Mrs. Anna Powell Lambert, daughter of Hiram Andrew and Luvenia Boyd Powell, was born June 22, 1893 in Lawrence County, Mississippi. She was married to John Nelson Lambert November 24, 1912. They established a Christian home from the beginning. They joined the local Methodist church in that community and worked in that church until 1921. In June, 1921, Reverend Lambert was licensed to preach and in December of that same year he was admitted to the Annual Conference of the Methodist Protestant Church. Thus in 1921 they began forty years of active ministry.
In those early years of their ministry all the charges did not have parsonages and for the first few years they lived in rented houses and makeshift living quarters, with many hardships, trials, and tests, but through it all she remained faithful and always willing to move from place to place and anxious to carry on her part of the ministry.
Reverend Lambert served for seventeen years as pastor, missionary and evangelist in the M. P. Church. Of these seventeen years, three years were in Texas attending college and serving churches. In 1939 came the union of the three Methodist churches and from 1939 to 1949 Reverend Lambert served Methodist churches in Mississippi. In August, 1949 Reverend Lambert was transferred to Louisiana and served churches in the Baton Rouge District until June, 1958, when he retired. After retirement Rev. and Mrs. Lambert returned to Mississippi and served churches for three more years before final retirement.
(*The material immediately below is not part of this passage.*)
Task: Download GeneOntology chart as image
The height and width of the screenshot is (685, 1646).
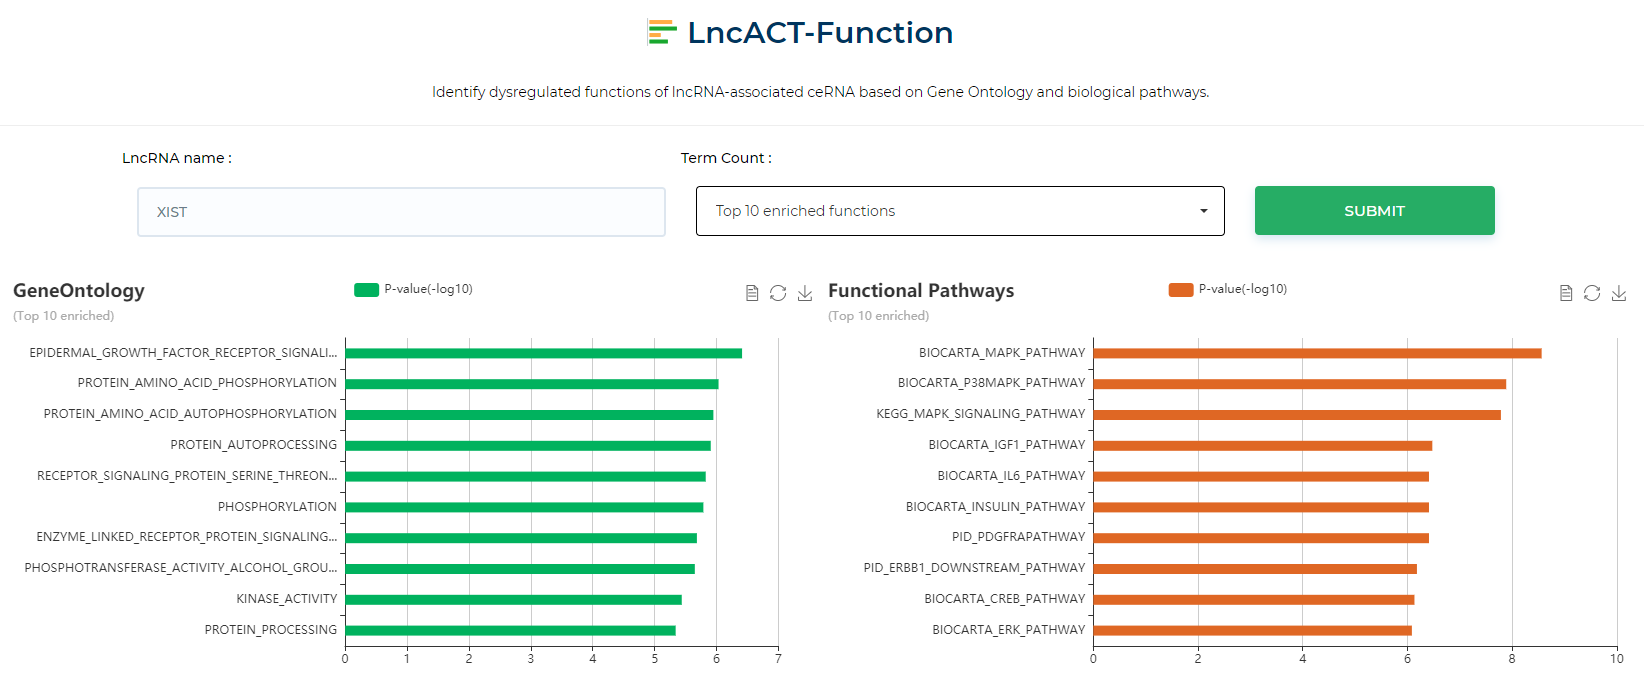Action: pyautogui.click(x=805, y=293)
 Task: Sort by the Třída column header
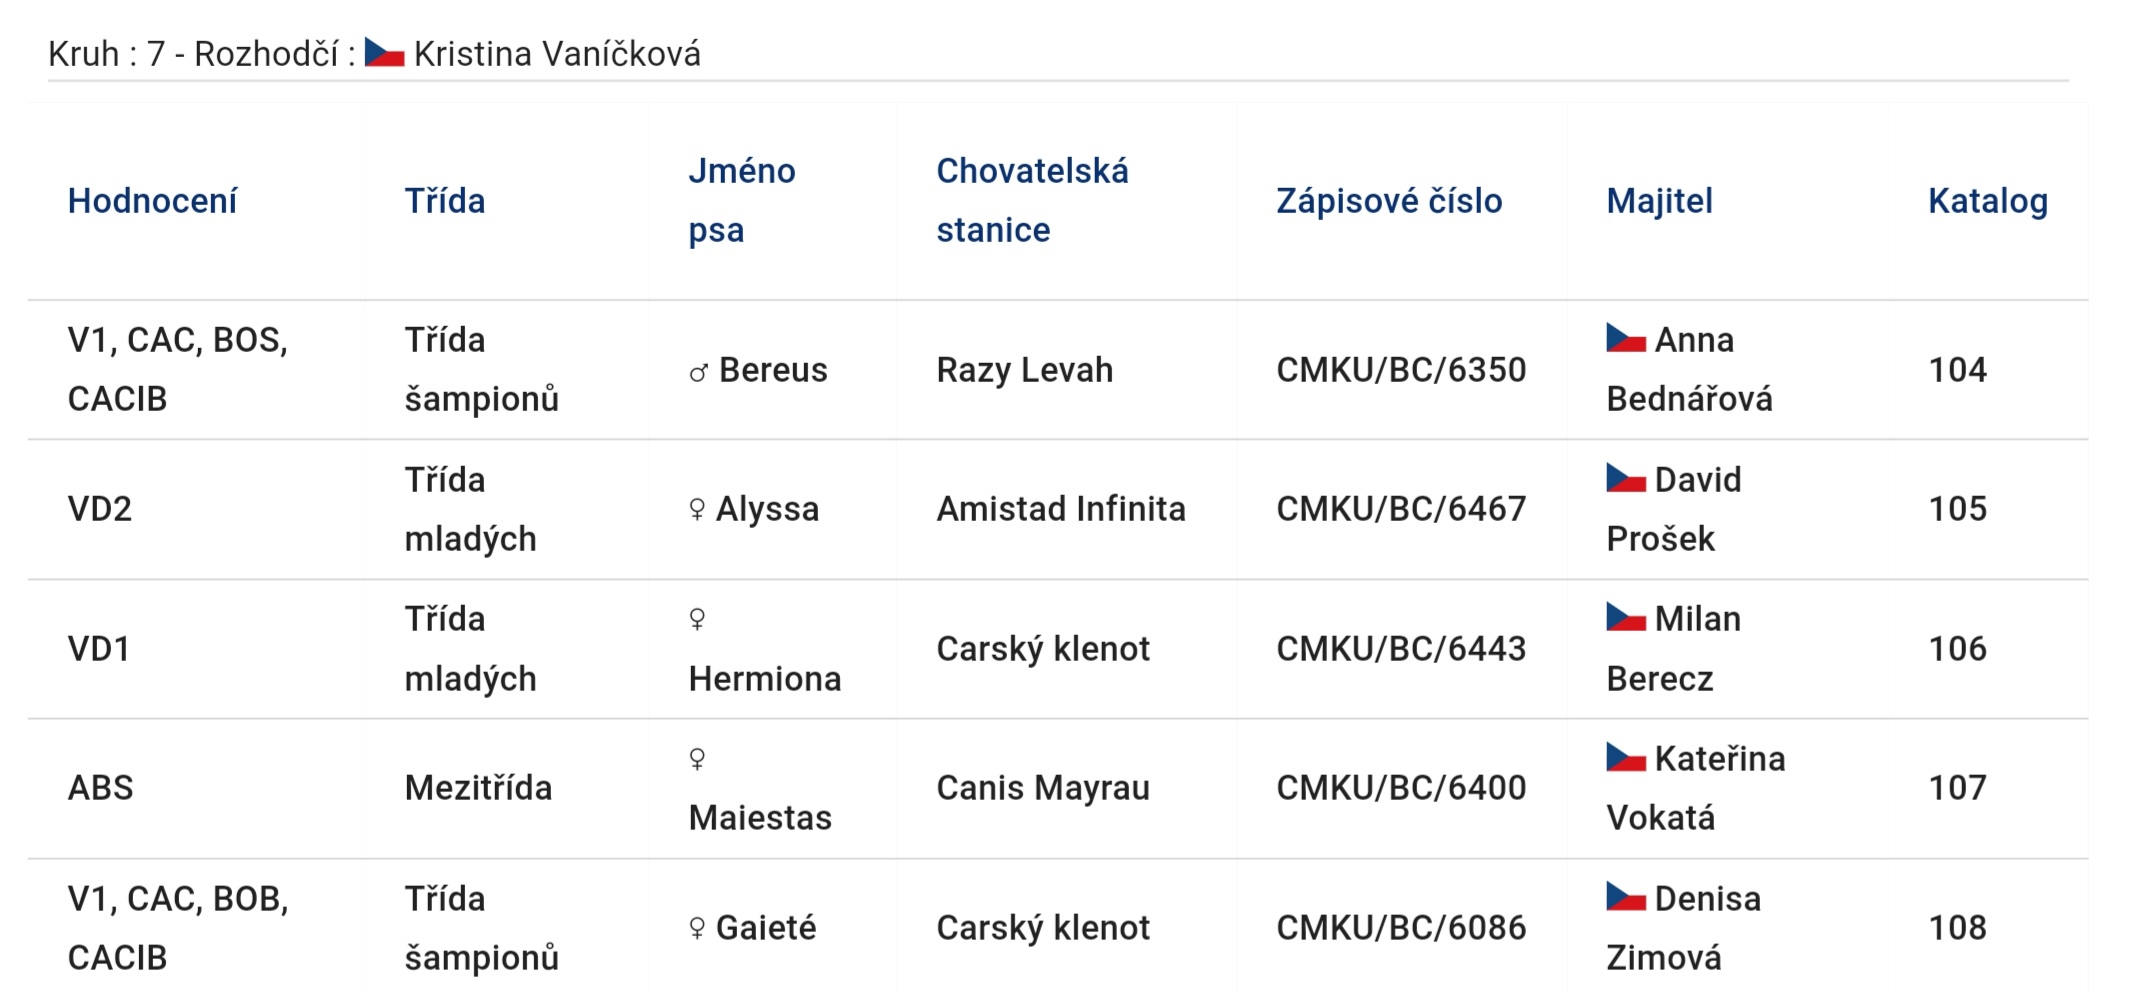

It was during these years that I met Rev. and Mrs. Lambert and thus began a deep, profound, and loyal Christian friend ship. This friendship will be remembered by me always.
Mrs. Lambert was in ill health for a long time but she bore it with patience, trusting God to the end. She was nearly perfect as one could be in this life. She has reached perfection now. She has gone to her reward eternal in heaven to be with God, the angels and the holy saints who have gone on before, where eye hath not seen, ear has not heard, neither has it entered into the heart of man what the Lord has in store for those who love and serve Him.